* **Try it**: Which lines of the data contain the string "plus"? Copy every one of them.

* **Records shown**:
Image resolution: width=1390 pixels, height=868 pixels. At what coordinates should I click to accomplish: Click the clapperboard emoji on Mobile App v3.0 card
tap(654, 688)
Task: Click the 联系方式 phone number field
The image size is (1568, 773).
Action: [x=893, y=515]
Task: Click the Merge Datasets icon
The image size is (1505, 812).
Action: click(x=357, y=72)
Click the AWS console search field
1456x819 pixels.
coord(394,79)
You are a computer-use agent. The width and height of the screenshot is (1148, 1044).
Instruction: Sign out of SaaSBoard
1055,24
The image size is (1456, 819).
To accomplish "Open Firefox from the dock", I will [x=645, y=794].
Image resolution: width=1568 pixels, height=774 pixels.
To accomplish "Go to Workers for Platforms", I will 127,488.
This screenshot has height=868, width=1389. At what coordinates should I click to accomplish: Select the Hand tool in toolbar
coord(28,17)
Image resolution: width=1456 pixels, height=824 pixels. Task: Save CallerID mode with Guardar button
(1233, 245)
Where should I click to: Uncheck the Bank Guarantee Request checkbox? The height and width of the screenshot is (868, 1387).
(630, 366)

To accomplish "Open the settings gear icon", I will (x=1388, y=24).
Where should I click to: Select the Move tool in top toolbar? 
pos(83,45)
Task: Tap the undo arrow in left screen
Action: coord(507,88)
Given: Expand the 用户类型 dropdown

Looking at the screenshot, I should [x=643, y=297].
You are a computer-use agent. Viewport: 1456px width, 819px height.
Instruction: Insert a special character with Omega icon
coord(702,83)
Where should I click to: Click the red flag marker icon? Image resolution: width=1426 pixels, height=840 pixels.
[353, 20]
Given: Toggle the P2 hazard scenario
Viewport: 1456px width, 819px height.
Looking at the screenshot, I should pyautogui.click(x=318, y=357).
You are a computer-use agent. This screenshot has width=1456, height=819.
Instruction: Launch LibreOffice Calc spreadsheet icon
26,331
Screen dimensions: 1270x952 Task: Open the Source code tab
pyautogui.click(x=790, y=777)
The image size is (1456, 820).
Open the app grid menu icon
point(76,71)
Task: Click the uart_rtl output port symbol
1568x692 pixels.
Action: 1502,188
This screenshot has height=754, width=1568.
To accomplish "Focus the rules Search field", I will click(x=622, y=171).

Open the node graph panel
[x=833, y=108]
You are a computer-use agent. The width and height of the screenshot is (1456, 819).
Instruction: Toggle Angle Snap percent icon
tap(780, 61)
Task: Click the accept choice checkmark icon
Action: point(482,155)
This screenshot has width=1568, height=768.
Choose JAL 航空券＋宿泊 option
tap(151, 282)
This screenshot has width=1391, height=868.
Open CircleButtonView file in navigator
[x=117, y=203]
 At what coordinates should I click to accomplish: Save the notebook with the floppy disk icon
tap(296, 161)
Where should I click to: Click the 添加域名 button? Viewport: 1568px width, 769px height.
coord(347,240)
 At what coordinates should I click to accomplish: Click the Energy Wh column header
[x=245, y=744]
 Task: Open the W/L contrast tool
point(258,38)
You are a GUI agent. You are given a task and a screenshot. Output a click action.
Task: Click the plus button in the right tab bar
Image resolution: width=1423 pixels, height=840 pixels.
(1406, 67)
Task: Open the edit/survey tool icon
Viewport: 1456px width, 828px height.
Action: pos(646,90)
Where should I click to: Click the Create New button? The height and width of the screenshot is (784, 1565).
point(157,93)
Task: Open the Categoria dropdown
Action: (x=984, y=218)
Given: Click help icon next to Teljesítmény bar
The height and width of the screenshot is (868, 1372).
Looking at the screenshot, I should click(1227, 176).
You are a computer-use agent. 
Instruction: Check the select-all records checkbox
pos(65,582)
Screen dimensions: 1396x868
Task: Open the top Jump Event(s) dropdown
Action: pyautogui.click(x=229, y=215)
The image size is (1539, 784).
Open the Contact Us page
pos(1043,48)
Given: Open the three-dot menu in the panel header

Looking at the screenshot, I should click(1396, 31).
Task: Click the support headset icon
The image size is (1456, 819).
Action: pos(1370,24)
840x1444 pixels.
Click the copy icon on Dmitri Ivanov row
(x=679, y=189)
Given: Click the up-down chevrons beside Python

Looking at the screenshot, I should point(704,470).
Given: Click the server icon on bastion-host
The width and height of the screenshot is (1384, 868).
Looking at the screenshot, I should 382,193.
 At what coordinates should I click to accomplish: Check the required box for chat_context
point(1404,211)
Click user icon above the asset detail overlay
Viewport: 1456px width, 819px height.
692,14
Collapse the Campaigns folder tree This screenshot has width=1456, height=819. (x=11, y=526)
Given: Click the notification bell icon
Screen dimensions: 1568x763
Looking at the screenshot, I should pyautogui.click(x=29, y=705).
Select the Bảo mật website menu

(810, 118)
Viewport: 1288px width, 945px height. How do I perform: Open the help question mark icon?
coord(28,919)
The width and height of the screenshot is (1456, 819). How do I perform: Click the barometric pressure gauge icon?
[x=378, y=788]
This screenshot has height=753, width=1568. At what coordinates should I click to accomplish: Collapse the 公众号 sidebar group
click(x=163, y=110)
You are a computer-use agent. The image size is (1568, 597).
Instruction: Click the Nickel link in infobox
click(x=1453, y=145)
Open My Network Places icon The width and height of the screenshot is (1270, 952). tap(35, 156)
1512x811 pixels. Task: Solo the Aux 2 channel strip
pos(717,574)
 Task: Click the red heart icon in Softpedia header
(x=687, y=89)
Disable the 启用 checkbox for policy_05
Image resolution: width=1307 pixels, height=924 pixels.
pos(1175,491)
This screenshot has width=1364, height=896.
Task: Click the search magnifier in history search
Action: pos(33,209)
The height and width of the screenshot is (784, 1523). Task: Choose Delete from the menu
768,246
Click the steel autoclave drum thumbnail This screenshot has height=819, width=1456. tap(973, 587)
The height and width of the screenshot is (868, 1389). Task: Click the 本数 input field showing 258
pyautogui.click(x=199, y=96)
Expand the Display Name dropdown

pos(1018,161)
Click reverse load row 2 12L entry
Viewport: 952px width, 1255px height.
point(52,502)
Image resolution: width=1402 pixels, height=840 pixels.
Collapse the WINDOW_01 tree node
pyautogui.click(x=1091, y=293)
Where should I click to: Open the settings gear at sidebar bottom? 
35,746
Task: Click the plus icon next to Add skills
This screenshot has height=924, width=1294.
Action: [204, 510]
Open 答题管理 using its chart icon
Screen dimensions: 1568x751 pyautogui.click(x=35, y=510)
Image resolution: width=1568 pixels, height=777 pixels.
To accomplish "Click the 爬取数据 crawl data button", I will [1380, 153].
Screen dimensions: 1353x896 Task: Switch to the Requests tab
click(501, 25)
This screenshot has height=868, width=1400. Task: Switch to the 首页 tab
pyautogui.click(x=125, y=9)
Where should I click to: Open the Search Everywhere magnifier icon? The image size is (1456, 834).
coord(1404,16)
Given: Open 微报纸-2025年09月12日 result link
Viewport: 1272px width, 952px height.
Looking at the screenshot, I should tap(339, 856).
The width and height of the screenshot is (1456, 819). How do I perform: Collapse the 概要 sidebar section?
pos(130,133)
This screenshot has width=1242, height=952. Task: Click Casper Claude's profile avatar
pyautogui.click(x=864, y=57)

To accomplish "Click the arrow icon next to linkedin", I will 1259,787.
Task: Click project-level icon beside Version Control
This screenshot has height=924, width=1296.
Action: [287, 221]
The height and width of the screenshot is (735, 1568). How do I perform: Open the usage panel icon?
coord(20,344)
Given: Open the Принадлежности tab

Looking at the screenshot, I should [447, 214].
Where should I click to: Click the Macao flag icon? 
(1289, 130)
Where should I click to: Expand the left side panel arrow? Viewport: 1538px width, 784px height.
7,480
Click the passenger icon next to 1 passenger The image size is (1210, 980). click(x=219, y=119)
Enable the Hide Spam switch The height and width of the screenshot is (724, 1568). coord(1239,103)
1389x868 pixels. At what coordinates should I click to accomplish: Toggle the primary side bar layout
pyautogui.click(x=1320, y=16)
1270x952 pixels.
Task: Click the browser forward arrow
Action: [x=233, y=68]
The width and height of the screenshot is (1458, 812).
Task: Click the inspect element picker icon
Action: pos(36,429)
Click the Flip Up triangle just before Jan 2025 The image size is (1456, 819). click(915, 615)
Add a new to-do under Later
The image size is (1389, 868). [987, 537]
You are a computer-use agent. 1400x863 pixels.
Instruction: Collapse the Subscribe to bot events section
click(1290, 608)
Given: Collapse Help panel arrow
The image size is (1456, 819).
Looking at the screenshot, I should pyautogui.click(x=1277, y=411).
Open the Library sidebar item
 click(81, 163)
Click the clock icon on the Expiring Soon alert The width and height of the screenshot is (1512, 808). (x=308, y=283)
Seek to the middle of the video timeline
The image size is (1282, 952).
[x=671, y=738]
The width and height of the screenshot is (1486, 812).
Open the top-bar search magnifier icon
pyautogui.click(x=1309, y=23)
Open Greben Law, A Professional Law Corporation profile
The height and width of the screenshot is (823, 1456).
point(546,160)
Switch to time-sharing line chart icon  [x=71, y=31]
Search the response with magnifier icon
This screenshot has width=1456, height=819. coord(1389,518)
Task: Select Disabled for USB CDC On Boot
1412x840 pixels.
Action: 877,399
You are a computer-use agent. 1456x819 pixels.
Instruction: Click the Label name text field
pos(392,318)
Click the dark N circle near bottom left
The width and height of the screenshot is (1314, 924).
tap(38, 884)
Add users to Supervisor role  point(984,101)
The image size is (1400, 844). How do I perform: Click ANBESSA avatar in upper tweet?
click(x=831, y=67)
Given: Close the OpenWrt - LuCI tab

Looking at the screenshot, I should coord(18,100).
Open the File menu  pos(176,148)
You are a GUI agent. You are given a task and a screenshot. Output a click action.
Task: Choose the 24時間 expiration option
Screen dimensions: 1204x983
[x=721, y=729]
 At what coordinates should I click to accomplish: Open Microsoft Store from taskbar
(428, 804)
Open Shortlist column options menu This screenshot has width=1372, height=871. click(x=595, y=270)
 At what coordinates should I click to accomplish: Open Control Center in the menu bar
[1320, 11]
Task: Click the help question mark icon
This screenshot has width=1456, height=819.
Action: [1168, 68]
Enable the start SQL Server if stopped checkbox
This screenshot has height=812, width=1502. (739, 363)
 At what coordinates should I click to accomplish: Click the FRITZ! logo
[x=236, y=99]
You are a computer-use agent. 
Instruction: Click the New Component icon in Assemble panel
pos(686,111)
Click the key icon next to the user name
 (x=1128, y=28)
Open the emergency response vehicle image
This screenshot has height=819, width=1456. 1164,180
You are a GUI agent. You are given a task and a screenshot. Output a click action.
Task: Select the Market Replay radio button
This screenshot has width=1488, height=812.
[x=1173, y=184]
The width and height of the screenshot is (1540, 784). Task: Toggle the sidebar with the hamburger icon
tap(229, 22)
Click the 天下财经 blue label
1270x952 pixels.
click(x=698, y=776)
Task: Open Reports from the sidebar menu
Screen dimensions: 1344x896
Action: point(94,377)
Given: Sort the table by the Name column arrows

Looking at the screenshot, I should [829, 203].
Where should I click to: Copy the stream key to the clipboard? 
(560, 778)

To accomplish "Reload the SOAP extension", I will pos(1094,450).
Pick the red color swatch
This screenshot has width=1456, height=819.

* **Output for this exercise**:
Task: Click the plus button in the right tab bar
Task: Click the plus icon next to Add skills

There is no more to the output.